Petrobras Sees Tupi Peak Production in 10-15 Years
Brazil's state-run oil firm Petroleo Brasileiro SA (PBR), or Petrobras, anticipates that the hydrocarbon production at its key Tupi oilfield will peak in 10-15 years, Chief Executive Sergio Gabrielli said Monday.
Peak production at Tupi will "very likely" be over 200,000 barrels of oil equivalent - or BOE - a day at that point, Gabrielli told Dow Jones Newswires during an interview on the sidelines of the industry's World Energy Congress here.
He added that it's too early to provide a more precise estimate.
Last week, Petrobras said it estimates the recoverable volume of oil and gas at the ultra-deep Santos Basin Tupi field at between 5 billion and 8 billion BOE.
That makes Tupi one of the biggest oil discoveries in years outside of countries belonging to the Organization of Petroleum Exporting Countries, comparable in size to the Kashagan oil field in Kazakhstan.
Gabrielli noted that indications are that Tupi will produce a large volume of natural gas, as well as relatively light oil, cheaper to refine than that produced in other Petrobras deep-water fields.
Petrobras is Tupi's leading field operator with a 65% stake, and U.K. energy company BG Group PLC (BG.LN) holds another 25% of the field. The remaining 10% stake is controlled by Portugal's Galp Energia SGPS SA (GALP.LB).
Gabrielli said that Petrobras also expects to get indications on the size of possible reserves in blocks BM-S-9 and BM-S-10 - in waters close to Tupi - over the next few months.
The size of Tupi's reserves surprised analysts, as it doubles earlier estimates.
Last week, Petrobras said it's targeting a daily production of 100,000 BOE at Tupi, in a so-called pilot platform, by 2010-2011.
Bolivia Situation Seen On The Mend
Gabrielli also said he is optimistic about ongoing talks between Petrobras and the Bolivian government, seeking an increase of Petrobras' investment and natural gas production in Bolivia.
However, he said in any case Petrobras doesn't foresee an increase in the volume Bolivian natural gas imported into Brazil before the end of the current contract, which runs until 2019.

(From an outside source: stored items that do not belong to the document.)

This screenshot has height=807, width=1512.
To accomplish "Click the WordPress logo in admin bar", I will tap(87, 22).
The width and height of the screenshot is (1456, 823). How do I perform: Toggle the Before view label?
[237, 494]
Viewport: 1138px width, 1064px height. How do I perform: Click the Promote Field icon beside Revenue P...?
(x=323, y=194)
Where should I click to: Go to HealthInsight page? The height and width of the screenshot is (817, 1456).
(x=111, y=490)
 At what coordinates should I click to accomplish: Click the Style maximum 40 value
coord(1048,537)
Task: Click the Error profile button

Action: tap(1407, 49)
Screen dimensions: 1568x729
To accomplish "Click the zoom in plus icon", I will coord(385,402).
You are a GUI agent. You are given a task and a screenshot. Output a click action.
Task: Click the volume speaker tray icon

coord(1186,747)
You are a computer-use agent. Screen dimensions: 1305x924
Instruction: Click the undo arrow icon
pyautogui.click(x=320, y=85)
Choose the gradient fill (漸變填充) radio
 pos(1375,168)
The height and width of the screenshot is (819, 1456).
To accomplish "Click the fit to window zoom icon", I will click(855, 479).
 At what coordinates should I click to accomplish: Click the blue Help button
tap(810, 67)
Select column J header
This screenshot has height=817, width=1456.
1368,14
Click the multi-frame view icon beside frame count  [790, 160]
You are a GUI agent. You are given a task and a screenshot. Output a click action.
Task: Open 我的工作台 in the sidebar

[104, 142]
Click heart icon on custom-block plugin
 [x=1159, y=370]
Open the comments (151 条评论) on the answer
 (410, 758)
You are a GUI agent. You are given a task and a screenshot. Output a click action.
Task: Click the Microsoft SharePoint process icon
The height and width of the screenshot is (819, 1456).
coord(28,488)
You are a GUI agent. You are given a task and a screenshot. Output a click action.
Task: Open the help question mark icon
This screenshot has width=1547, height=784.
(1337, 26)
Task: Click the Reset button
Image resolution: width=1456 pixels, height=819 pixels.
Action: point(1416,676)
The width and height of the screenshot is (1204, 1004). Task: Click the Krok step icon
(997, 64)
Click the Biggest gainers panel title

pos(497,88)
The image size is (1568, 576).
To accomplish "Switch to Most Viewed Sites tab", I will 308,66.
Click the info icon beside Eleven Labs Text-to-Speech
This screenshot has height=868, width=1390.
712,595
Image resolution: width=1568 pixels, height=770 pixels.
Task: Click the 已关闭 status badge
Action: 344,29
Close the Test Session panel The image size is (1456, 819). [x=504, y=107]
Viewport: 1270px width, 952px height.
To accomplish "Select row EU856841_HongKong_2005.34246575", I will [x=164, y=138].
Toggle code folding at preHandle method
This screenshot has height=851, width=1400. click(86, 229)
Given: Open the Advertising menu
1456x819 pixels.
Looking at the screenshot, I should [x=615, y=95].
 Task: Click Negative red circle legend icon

The relationship between both parties has been rocky since the 2006 oil and gas nationalization in Bolivia. The country pressured foreign oil and gas firms into new production contracts that hiked taxes and royalties on gas output to about 82% from 50% previously.
Since then, Petrobras and other foreign companies like Repsol YPF SA (REP) have kept new investments to what is absolutely necessary to keep up current production levels.
"The situation in Bolivia is improving, we're getting more clarity," Gabrielli said.
He said he doesn't anticipate short-term increases in fuel prices in Brazil. Petrobras, which obtains most of its sales in its home country, has kept domestic fuel prices frozen since 2005.
Gabrielli said this freeze is a consequence of the strength of the Brazilian real against the U.S dollar, which has cushioned the effect of higher international oil prices. Petrobras buys light oil in international markets, which it mixes with the typically heavier oil it produces.
Gabrielli said he believes Brazil should consider the possibility of joining the Organization of Petroleum Exporting Countries, or OPEC, but only if and when it becomes a more significant hydrocarbon exporter than it is now.
He made the comment in response to a recent statement by Venezuela's president Hugo Chavez, in which he said he would welcome Brazil into the OPEC.